Written instruction: Could you recast the entries below as a numbered list, starting at the line that contains "The height and" and stopping after the line that contains "point(743,151)", with blank lines and pictures left out?

Records for processing:
****
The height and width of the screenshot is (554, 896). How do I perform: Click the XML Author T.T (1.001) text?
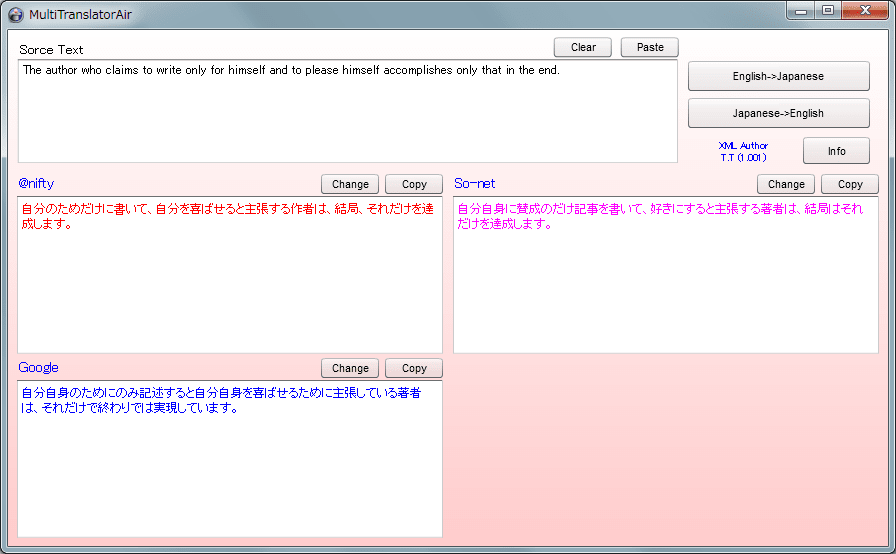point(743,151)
****
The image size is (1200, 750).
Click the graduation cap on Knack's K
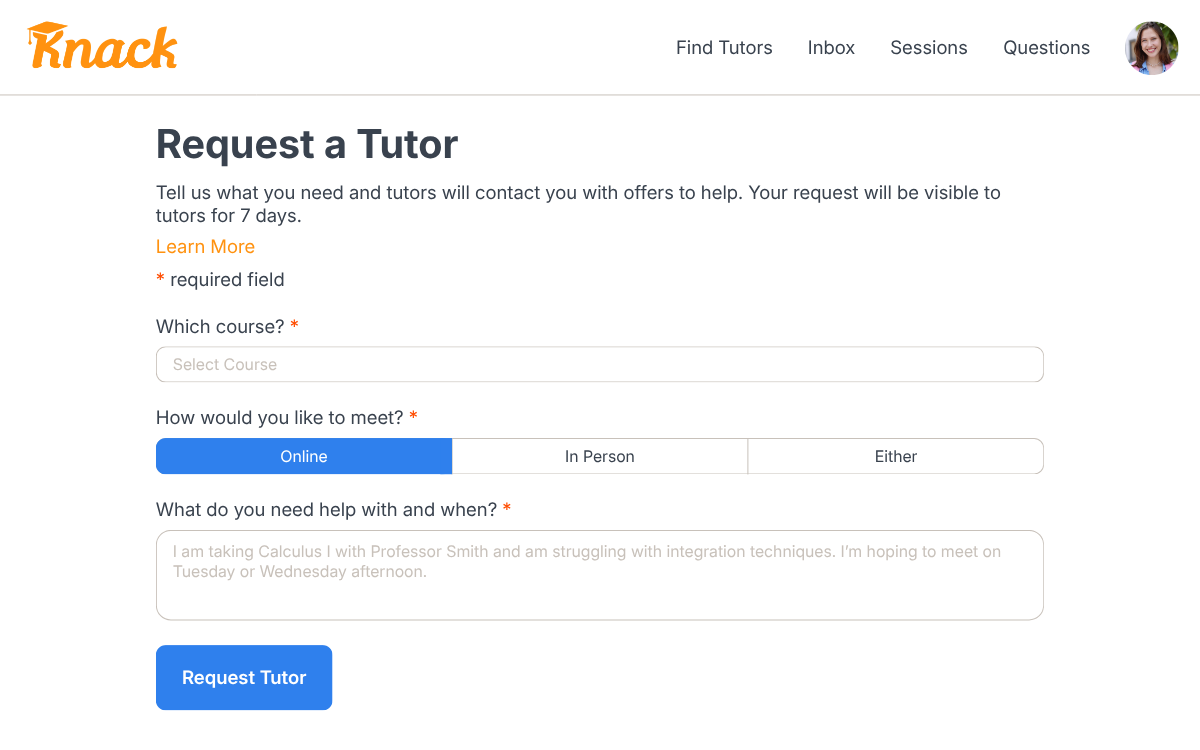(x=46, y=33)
****
Reply to the exercise:
1. The height and width of the screenshot is (554, 896). How do I perform: Click the XML Author T.T (1.001) text?
2. point(743,151)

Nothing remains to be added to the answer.